There is much about this book that is masterly and everything in it is fascinating. Carey writes with refreshing clarity and Golding's peculiar life story is told with an attractive energy and relish, but for all the intensity of detail the narrative is spoiled by noticeable omissions. The author's date of birth is not given and there is no explanation as to why he joined the war as a navy cadet in December 1940 but applied for a job as a teacher in April of that same year. More importantly, there is no serious discussion of Golding's writing methods or the sources of his inspiration. Odd clues are dotted here and there. We learn, for instance, that Golding submitted the typescript of Lord of the Flies to his publisher, Faber, saying that he "thought" the plot was original. Later he admitted that he was "anxious not to be discovered, uncovered, detected, rumbled." Carey describes Lord of the Flies as both a "black" and a "reversed" version of R. M. Ballantyne's Coral Island. Another theory accuses Golding of stealing the plot and some of the characters from W. L. George's 1926 novel, Children of the Morning. But Golding apparently said he had never read that book.

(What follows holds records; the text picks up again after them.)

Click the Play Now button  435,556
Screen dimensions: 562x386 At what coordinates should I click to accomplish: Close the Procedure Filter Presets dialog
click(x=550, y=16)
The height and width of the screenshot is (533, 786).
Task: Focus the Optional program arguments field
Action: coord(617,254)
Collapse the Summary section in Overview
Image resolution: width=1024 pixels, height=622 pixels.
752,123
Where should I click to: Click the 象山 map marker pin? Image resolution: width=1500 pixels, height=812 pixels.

Later, displeased by accusations that he had snitched material from Taffrail's 1916 novel Pincher Martin O.D and copied them into his own Pincher Martin (1956), Golding said that he "vaguely remembered" reading Taffrail in the Twenties. Carey again calls Golding's book a "reversal" of Taffrail's "though Golding may not have realised when he wrote it." Elsewhere we are told that The Inheritors is "a reversal" of a book by H. G. Wells; that one story from The Scorpion God seems to retell Wells's Country of the Blind; that The Spire is startlingly similar to a play by Dorothy Sayers; the short story Clonk Clonk comes from Euripides' The Bacchae; Darkness Visible is drawn from Patrick White. So what is going on here? Golding admits to nothing and Carey refuses to draw all these examples together or try to explain this bizarre plurality of borrowings.

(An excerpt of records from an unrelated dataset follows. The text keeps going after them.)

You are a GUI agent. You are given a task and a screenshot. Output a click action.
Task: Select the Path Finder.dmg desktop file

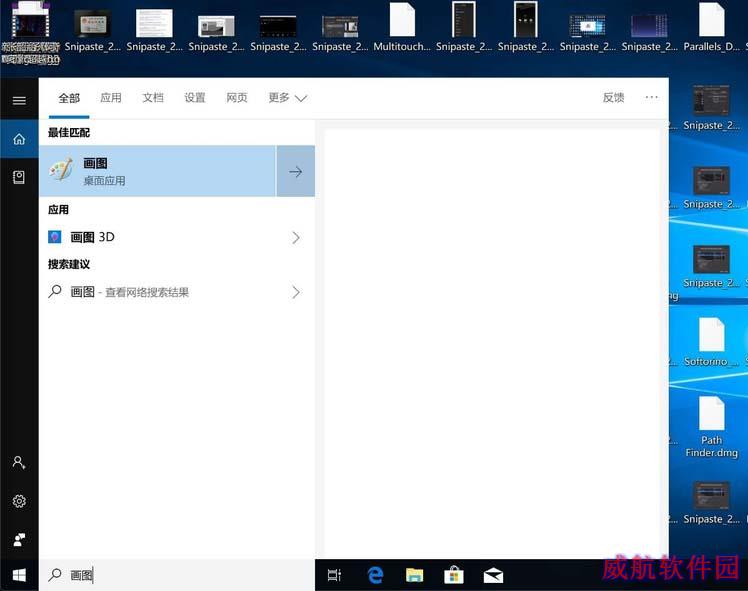(x=711, y=425)
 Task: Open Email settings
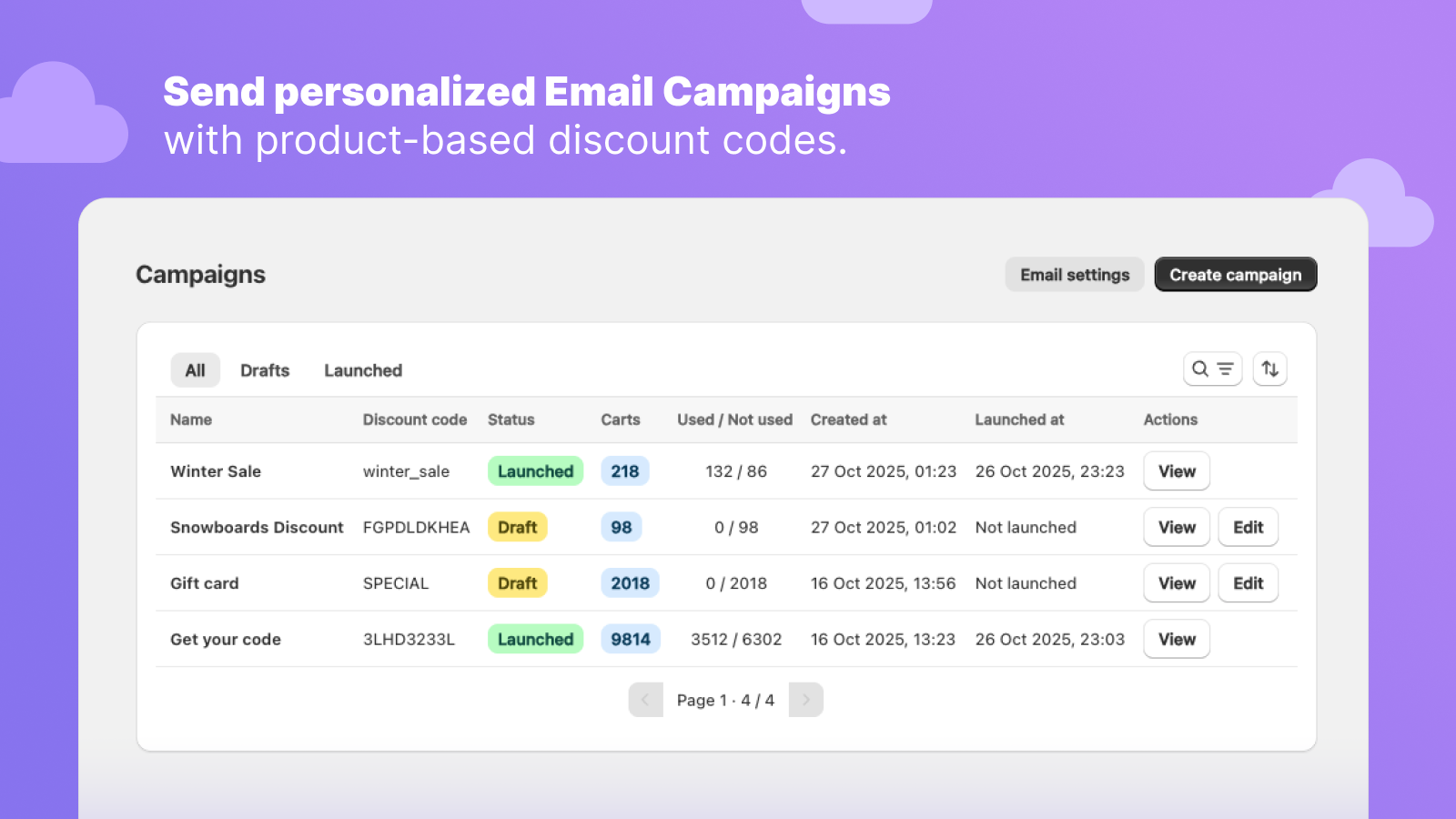pyautogui.click(x=1074, y=274)
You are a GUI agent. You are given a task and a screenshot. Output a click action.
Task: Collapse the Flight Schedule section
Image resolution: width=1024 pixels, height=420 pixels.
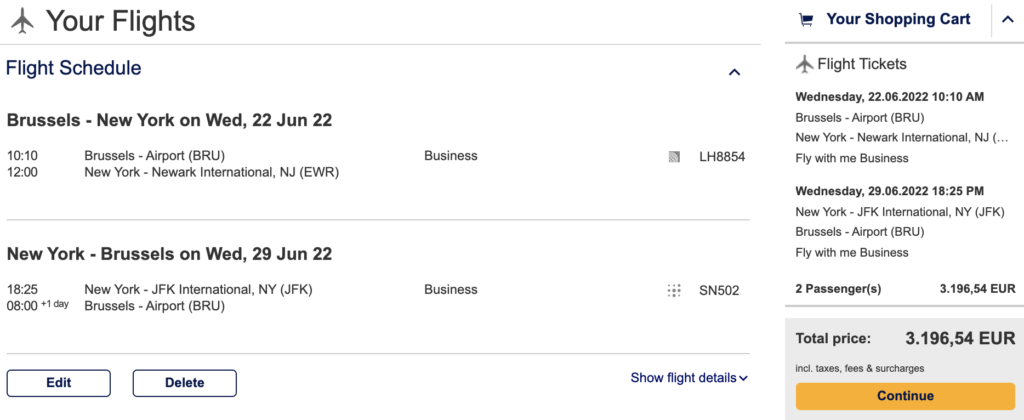point(734,72)
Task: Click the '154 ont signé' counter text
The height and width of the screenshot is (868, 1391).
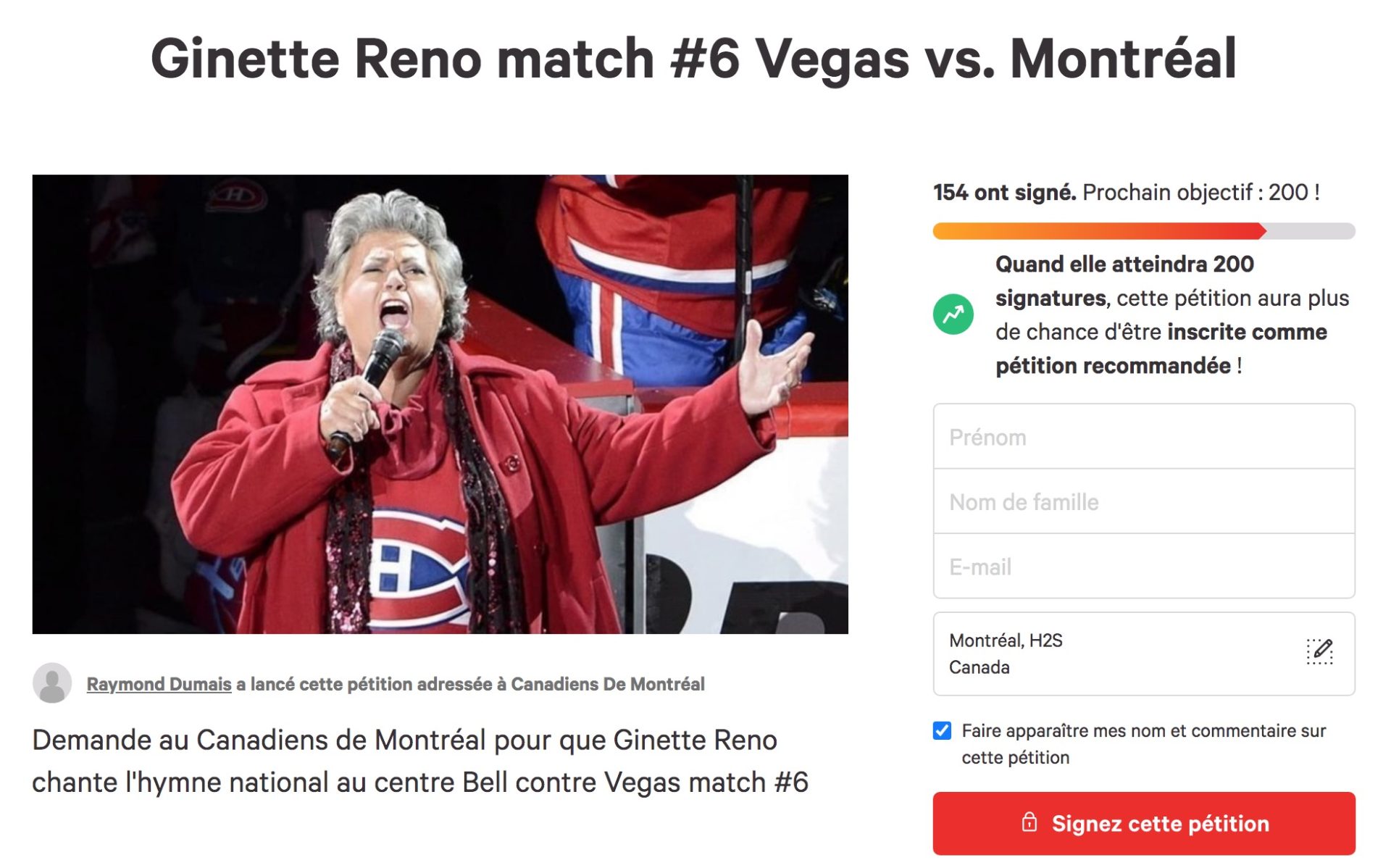Action: click(x=1004, y=192)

My own conclusion, drawn from but not stated in Carey's book, is that Golding, although not a conscious plagiarist, wrote his novels in some kind of trance or daze. The words simply spilled out of him — sometimes as many as 60,000 in a fortnight. Carey notes that he was an ecstatic visionary, who hallucinated and talked on occasion like a foaming prophet. "The devil smote me out of Sakkara, He came up, higher than the sky, and pelted me in the back," Golding once declared in all seriousness to the writer Andrew Sinclair. Golding believed that he could not think logically but "only dream in pictures." Like Moses, Muhammad or Joseph Smith, he was a kind of idiot savant whose works contain flashes of brilliance, a great deal of nonsense and large amounts of material subconsciously drawn from buried memories of a lifetime's reading.
Like these prophets, Golding, too, heard voices and took them down from dictation. Of the pig's head in Lord of the Flies he said, "It spoke. I know because I heard it." So it was perhaps a very perceptive young Turk who, reviewing "the purest gibberish" (The Scorpion God) in the Spectator in October 1971, wrote regretfully that Golding seemed to have reached the stage in life when writers "start to mistake themselves for St John."